# [TASK STATEMENT]
Reproduce, unchanged, the lines between the one holding "Open Approve / Reject Leave Application" and the last line of the records, including both ends, but no pictures.
[TASK INPUT — start]
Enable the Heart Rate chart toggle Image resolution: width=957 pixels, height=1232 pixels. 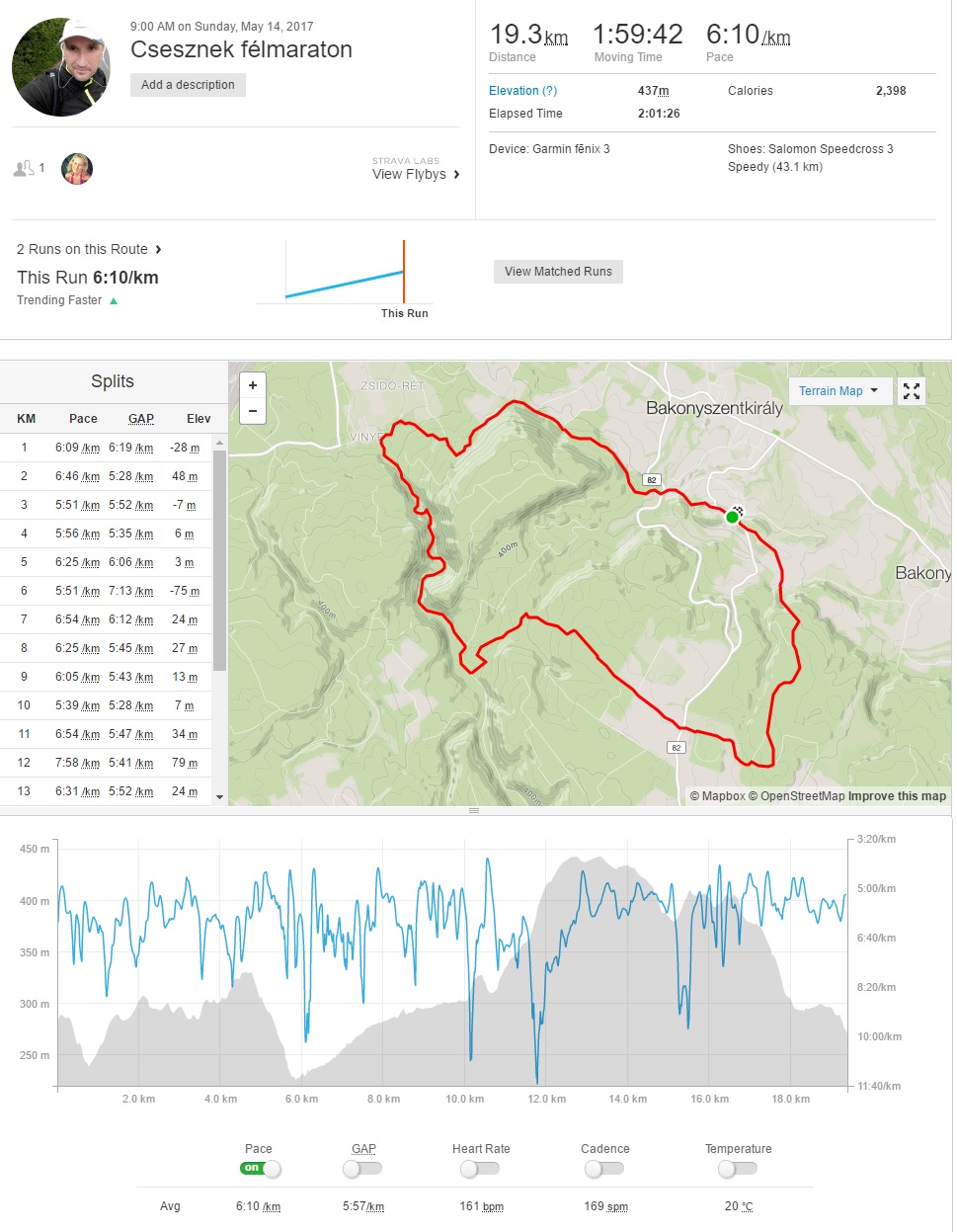480,1169
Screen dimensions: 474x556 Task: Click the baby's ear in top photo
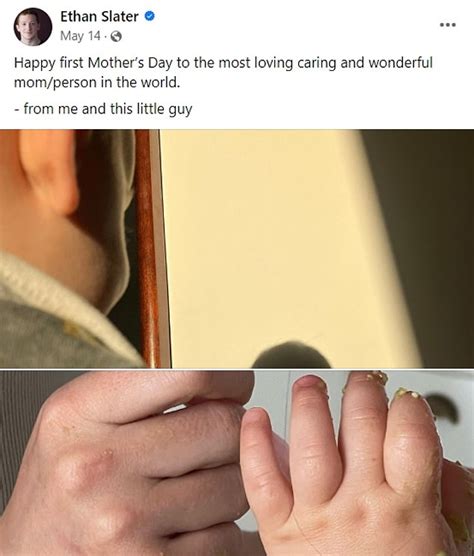[x=48, y=170]
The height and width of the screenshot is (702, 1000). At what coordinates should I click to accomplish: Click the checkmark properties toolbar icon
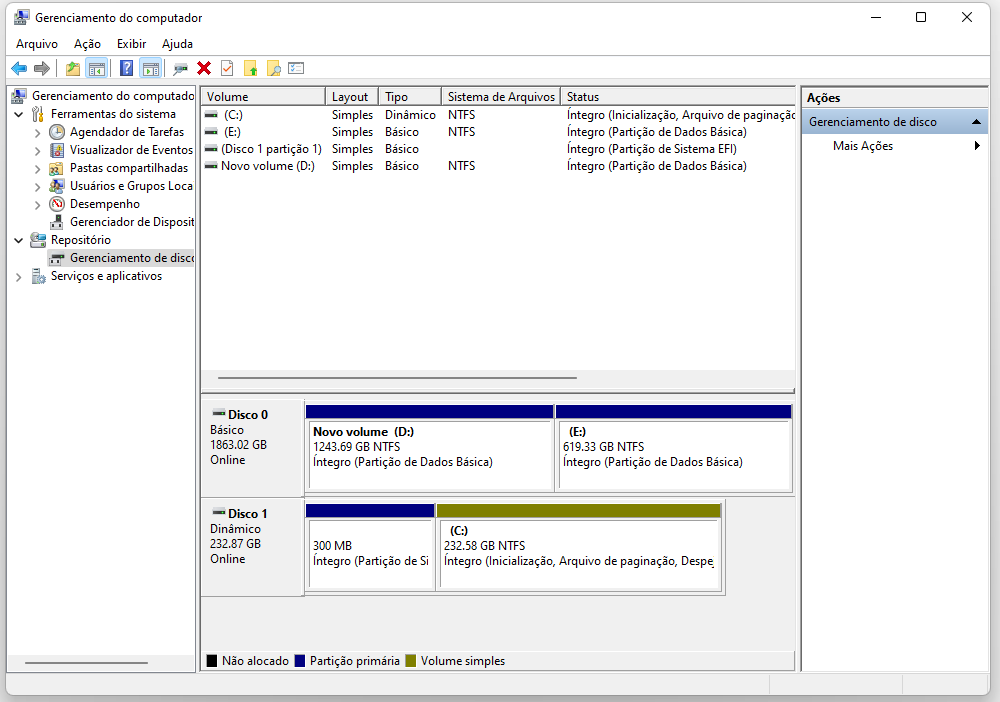[225, 68]
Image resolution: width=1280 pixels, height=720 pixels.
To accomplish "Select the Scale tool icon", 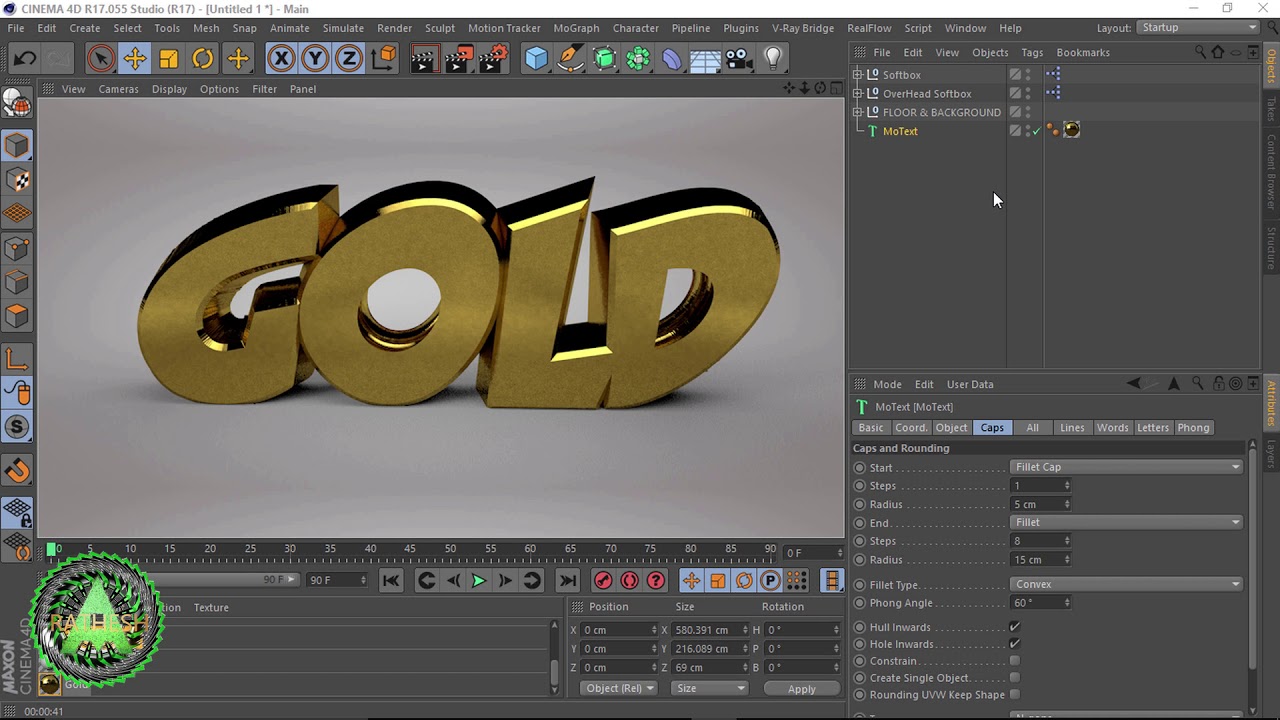I will [169, 59].
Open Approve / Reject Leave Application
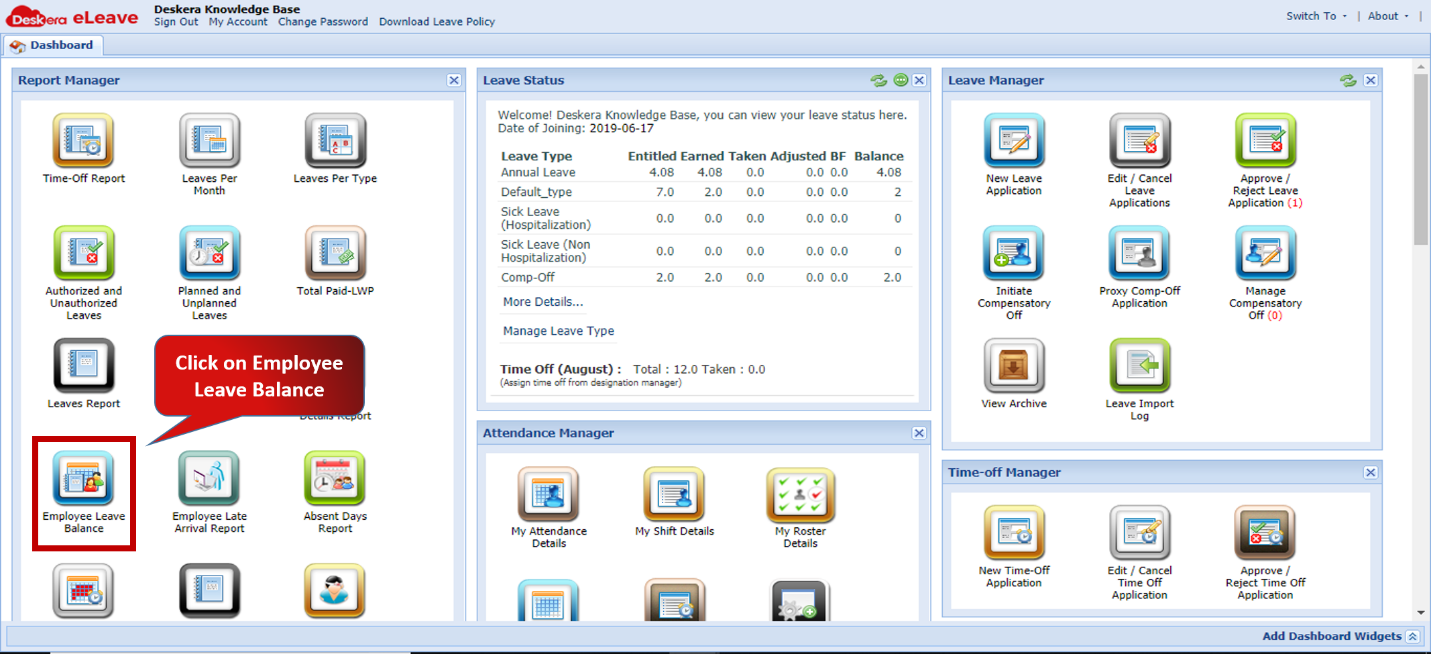This screenshot has width=1431, height=654. [x=1265, y=140]
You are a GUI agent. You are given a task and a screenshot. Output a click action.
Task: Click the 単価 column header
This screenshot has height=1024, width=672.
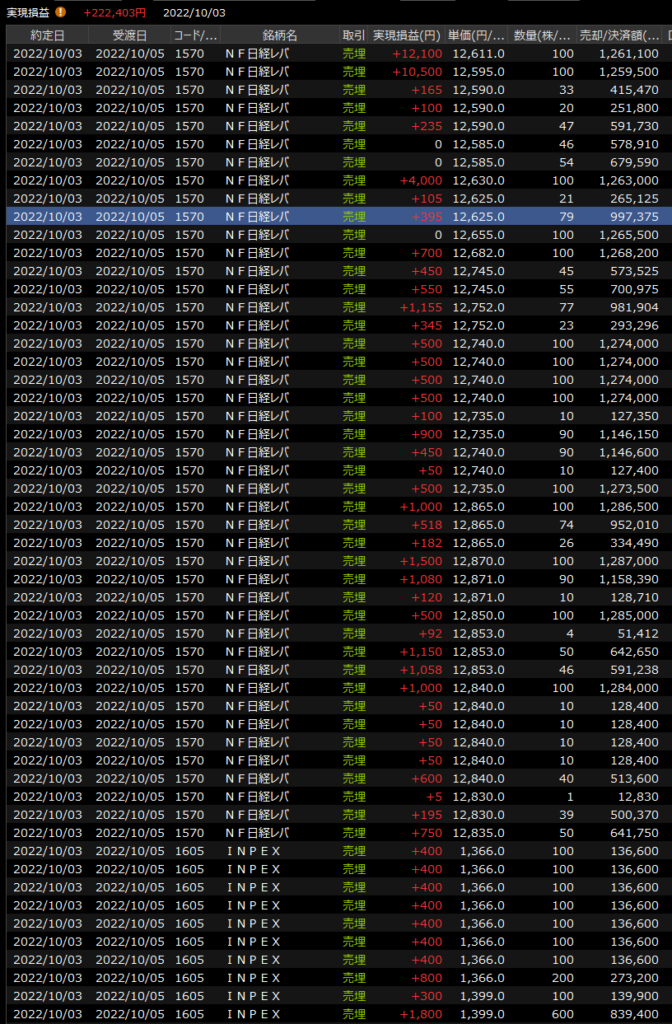coord(477,35)
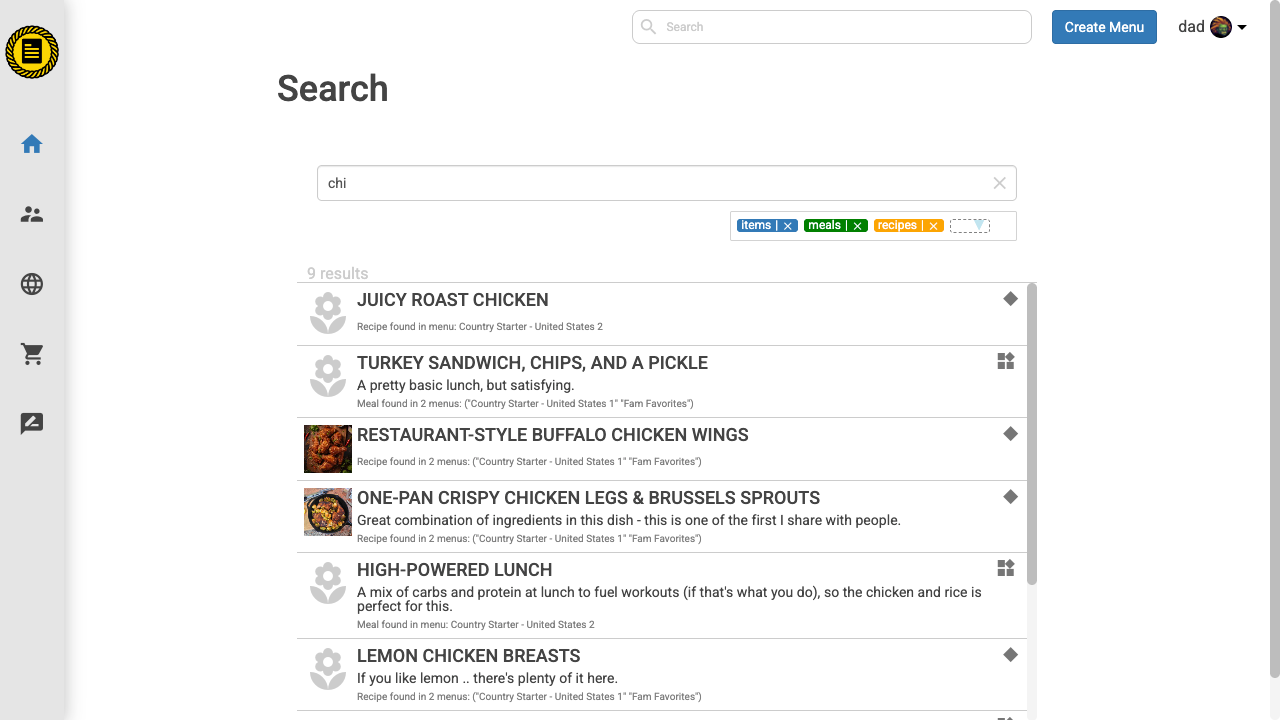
[TASK INPUT — finish]
# [EXERCISE RESULT]
Open Approve / Reject Leave Application
This screenshot has width=1431, height=654. [x=1265, y=140]
You are a GUI agent. You are given a task and a screenshot. Output a click action.
Task: Click the 単価 column header
This screenshot has height=1024, width=672.
coord(477,35)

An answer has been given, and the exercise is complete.